Beginning with the first line of the entries below, quote each line until you reach and include the line with "ISO Certification (166, 2369)".

**DATA FOR THE TASK:**
____

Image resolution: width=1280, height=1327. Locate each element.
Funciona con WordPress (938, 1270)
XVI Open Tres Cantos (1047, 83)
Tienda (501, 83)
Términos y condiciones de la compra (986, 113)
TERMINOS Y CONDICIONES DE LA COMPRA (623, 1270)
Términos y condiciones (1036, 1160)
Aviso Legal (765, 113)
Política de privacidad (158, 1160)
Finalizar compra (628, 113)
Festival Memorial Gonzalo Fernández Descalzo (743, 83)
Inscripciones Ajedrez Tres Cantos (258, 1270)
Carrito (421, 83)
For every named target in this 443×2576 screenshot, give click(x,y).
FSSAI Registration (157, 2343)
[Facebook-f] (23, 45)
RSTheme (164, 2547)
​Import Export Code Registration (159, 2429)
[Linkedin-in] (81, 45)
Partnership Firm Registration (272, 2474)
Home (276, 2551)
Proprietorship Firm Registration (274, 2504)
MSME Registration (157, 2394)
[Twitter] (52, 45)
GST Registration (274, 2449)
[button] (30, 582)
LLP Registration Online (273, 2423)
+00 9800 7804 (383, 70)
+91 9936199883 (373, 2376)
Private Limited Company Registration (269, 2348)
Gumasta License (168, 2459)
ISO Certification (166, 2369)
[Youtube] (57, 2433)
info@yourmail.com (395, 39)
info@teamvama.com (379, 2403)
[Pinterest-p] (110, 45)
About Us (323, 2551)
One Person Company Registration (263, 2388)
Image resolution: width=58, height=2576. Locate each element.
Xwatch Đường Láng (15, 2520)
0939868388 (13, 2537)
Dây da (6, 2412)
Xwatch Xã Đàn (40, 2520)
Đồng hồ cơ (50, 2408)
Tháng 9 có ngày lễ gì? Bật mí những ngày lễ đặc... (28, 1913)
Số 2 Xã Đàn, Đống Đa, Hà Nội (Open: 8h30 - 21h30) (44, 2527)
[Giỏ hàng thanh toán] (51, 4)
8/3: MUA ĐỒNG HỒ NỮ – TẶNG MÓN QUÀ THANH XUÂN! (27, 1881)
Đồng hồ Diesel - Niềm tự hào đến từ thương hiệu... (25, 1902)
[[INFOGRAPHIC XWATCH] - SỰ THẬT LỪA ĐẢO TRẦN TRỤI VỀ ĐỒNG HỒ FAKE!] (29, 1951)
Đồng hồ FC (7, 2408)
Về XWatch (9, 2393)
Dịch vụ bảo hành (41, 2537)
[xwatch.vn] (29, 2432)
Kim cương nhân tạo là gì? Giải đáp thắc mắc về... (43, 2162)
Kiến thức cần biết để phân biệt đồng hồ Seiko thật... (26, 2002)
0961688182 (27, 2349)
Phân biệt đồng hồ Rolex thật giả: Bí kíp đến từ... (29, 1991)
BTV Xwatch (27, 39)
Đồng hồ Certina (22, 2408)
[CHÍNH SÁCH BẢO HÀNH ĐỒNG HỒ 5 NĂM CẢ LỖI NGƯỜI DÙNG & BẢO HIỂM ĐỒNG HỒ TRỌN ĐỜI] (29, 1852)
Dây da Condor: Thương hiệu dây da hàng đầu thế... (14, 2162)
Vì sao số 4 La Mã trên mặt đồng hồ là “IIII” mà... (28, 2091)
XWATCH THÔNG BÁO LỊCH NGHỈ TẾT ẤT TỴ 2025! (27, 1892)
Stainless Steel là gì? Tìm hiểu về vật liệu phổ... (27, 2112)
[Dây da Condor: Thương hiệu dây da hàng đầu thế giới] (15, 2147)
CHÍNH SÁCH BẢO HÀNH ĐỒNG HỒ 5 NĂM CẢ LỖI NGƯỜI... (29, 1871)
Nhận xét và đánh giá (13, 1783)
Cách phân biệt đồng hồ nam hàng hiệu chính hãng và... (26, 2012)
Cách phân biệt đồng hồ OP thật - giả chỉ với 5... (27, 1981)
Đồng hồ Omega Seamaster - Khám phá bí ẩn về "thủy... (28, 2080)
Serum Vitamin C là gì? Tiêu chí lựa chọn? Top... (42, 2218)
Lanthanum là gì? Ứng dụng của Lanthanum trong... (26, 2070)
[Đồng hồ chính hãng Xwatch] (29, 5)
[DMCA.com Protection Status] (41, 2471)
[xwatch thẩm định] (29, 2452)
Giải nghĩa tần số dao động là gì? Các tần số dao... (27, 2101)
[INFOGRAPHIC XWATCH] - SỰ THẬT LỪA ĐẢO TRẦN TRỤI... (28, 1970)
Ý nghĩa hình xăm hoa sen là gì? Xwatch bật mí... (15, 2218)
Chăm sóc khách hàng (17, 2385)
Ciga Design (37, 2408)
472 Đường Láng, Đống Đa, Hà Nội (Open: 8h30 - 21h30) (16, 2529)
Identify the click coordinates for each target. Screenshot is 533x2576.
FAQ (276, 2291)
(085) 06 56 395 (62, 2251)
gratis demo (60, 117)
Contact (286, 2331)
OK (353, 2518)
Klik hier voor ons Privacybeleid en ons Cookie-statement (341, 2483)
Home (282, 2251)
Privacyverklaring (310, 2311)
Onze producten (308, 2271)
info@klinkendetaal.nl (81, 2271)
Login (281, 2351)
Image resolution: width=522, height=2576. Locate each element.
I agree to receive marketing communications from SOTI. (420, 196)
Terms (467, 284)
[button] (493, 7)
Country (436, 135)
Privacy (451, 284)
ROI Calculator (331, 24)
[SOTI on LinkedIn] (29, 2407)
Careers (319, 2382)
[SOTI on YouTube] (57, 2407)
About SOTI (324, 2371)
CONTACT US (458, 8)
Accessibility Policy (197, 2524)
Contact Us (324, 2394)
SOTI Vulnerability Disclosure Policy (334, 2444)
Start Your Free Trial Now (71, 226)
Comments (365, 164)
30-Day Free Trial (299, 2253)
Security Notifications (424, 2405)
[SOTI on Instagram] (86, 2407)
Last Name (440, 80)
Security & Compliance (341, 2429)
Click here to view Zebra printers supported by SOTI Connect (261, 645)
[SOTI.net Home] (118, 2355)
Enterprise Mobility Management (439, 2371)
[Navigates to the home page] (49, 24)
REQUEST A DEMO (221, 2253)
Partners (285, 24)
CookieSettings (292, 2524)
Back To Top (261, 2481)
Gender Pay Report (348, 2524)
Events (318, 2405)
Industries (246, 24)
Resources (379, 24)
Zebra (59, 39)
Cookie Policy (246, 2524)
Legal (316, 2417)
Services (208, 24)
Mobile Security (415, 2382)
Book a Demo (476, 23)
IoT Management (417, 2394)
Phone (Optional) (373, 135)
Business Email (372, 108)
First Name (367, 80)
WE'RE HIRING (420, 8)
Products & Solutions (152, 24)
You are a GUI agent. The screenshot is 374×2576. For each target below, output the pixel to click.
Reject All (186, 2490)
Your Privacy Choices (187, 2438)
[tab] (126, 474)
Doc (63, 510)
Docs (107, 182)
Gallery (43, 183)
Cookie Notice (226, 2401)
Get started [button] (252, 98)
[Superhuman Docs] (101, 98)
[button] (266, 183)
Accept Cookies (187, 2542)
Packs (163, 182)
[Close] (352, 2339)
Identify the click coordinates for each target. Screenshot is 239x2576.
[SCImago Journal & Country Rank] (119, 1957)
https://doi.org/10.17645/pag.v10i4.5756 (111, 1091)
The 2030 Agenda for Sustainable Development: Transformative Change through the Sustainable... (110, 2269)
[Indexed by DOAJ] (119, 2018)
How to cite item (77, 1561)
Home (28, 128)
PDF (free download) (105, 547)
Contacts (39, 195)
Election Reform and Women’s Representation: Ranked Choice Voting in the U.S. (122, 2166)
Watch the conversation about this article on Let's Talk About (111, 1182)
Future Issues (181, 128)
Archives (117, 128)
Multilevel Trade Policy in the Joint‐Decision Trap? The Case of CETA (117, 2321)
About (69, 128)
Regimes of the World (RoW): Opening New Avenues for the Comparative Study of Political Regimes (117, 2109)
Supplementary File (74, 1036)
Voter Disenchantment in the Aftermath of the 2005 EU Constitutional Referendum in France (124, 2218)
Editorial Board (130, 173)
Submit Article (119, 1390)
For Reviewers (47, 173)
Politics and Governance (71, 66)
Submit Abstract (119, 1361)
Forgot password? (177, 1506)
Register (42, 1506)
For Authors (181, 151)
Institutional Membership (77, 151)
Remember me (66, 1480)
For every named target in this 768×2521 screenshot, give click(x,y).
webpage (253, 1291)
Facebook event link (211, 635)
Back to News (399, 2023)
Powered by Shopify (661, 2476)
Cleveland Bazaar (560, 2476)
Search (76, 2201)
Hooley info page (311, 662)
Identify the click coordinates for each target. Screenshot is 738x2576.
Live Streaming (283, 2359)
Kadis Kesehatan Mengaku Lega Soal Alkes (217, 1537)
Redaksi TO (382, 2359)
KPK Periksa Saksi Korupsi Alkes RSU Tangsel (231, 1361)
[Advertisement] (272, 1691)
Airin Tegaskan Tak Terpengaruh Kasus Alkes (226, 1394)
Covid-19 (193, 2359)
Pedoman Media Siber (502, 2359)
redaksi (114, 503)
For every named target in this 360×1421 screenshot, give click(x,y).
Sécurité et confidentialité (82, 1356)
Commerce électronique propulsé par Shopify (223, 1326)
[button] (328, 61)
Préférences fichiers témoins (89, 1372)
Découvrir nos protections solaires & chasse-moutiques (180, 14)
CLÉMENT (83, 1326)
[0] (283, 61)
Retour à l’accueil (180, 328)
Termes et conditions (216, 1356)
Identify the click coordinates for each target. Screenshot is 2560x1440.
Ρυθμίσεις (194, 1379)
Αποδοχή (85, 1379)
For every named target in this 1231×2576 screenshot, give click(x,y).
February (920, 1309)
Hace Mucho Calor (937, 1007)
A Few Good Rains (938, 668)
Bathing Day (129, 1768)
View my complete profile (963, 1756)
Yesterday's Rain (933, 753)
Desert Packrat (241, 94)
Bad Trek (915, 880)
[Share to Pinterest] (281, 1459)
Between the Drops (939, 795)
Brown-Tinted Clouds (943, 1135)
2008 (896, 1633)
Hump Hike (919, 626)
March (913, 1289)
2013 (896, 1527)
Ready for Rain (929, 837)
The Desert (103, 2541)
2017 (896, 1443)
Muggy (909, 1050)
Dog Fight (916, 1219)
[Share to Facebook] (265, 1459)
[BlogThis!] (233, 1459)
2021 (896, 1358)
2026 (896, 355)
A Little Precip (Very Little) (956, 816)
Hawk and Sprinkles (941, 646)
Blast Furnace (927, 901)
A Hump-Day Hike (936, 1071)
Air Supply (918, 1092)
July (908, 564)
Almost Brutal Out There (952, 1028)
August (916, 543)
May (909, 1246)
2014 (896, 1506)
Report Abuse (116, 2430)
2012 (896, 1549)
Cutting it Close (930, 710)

____

**RESPONSE TO THIS EXERCISE:**
Image resolution: width=1280, height=1327. Locate each element.
Funciona con WordPress (938, 1270)
XVI Open Tres Cantos (1047, 83)
Tienda (501, 83)
Términos y condiciones de la compra (986, 113)
TERMINOS Y CONDICIONES DE LA COMPRA (623, 1270)
Términos y condiciones (1036, 1160)
Aviso Legal (765, 113)
Política de privacidad (158, 1160)
Finalizar compra (628, 113)
Festival Memorial Gonzalo Fernández Descalzo (743, 83)
Inscripciones Ajedrez Tres Cantos (258, 1270)
Carrito (421, 83)
For every named target in this 443×2576 screenshot, give click(x,y).
FSSAI Registration (157, 2343)
[Facebook-f] (23, 45)
RSTheme (164, 2547)
​Import Export Code Registration (159, 2429)
[Linkedin-in] (81, 45)
Partnership Firm Registration (272, 2474)
Home (276, 2551)
Proprietorship Firm Registration (274, 2504)
MSME Registration (157, 2394)
[Twitter] (52, 45)
GST Registration (274, 2449)
[button] (30, 582)
LLP Registration Online (273, 2423)
+00 9800 7804 (383, 70)
+91 9936199883 (373, 2376)
Private Limited Company Registration (269, 2348)
Gumasta License (168, 2459)
ISO Certification (166, 2369)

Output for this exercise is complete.